━━━━━ Exercise inputs

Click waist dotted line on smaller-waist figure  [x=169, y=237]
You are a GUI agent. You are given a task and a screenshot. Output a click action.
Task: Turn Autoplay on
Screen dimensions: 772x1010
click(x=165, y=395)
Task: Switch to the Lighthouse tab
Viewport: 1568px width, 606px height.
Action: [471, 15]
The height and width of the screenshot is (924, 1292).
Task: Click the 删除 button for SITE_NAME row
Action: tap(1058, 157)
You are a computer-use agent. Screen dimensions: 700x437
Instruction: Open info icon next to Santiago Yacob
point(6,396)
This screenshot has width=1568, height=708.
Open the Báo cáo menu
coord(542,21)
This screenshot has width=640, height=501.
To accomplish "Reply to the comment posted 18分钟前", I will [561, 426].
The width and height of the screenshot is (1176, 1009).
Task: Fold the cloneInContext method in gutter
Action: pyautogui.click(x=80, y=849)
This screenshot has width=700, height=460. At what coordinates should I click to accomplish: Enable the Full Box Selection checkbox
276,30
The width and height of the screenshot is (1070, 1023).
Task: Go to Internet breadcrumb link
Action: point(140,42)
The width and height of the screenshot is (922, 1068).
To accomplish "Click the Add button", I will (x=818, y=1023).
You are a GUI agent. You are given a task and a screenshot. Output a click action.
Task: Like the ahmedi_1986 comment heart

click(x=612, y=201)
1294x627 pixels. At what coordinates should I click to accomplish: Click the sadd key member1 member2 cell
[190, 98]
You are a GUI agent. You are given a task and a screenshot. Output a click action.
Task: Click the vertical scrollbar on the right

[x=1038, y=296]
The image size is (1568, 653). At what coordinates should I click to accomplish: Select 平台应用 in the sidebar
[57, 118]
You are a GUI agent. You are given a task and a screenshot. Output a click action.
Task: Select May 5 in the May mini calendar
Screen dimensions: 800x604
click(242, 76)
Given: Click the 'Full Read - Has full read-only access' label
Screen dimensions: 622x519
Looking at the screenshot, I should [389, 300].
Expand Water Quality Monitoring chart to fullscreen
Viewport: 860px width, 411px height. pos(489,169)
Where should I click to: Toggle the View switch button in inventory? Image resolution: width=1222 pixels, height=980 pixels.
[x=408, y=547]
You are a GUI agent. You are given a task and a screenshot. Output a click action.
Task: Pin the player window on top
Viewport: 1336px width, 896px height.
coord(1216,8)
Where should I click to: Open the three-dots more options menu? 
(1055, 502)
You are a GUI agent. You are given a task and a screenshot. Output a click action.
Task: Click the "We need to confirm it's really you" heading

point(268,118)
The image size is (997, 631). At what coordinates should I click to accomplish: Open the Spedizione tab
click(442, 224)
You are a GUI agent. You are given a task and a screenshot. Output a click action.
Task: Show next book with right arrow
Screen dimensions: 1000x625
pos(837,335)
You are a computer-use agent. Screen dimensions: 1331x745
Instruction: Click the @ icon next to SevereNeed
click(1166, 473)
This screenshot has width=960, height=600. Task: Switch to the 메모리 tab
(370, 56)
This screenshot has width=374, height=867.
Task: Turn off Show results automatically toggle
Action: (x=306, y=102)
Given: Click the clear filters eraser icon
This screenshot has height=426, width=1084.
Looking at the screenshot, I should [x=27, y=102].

━━━━━━━━━━

▶ Problem to work on
Pick each line holding "computer" out of the entries above and return it.

▶ Output below
You are a computer-use agent. Screen dimensions: 700x437
You are a computer-use agent. Screen dimensions: 1331x745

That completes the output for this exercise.